BOSTON Dana-Farber Cancer Institute scientists have discovered that a rare but lethal blood cancer that strikes infants in their first year is a genetically distinct type of leukemia that might someday be treatable with designer drugs specifically targeted to it.
The discovery will help researchers single out the abnormal genes that make the leukemia so difficult to treat, as well as identifying new targets within the cancer cells for drugs that would be more selective than those used today. Nature Genetics will publish the findings on its Web site on Dec. 3 and in its January 2002 print edition.

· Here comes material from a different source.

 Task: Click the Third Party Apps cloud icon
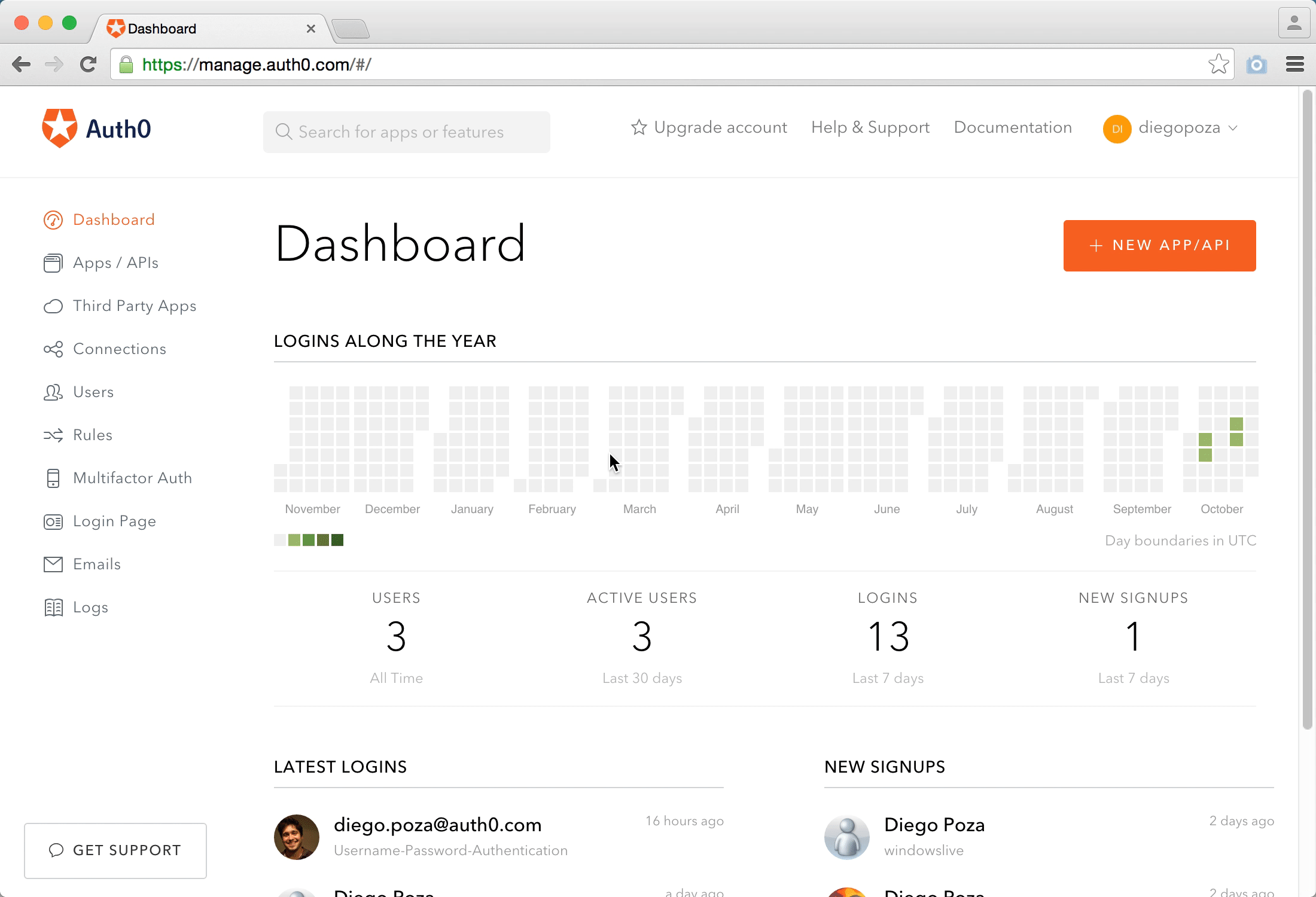pos(53,307)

This finding is very exciting to us because it forces us to think about this as a separate disease and to think about other therapies that could be designed to attack its specific weak points, says Scott Armstrong, MD, PhD, lead author of the paper.
Currently, physicians diagnose and treat the rare cancer as a particularly aggressive form of the more common Acute Lymphoblastic Leukemia, or ALL. The cancer may respond to chemotherapy at first, but tends to recur fatally. Thats why the prognosis is so much worse than for most types of childhood leukemia, which today can usually be treated effectively.

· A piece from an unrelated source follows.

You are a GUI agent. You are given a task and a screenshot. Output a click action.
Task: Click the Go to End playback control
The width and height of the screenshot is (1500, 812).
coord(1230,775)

The Dana-Farber scientists and collaborators propose the name Mixed Lineage Leukemia, or MLL, for the newly identified disease, which affects fewer than 100 hundred babies annually in the United States but is typically fatal in about 60 percent of the cases.
Using powerful gene chips, the researchers say theyve found that the genetic abnormalities in the cells of this infant cancer are dramatically different from ALL, and also from AML (Acute Myelogenous Leukemia), the other common type of childhood leukemia. The pattern of gene activity in the infant cancer is so distinct that the disease warrants its own name and might be tamed with drugs designed to hit its unique set of vulnerable points.